Revise the items below, replacing each "column header" with "column title" and keeping all other text unchanged.

### Records supplied

....

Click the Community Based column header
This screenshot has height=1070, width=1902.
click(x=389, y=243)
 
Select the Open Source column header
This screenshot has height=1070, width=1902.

....

### Final result
Click the Community Based column title
This screenshot has height=1070, width=1902.
click(x=389, y=243)
 
Select the Open Source column title
This screenshot has height=1070, width=1902.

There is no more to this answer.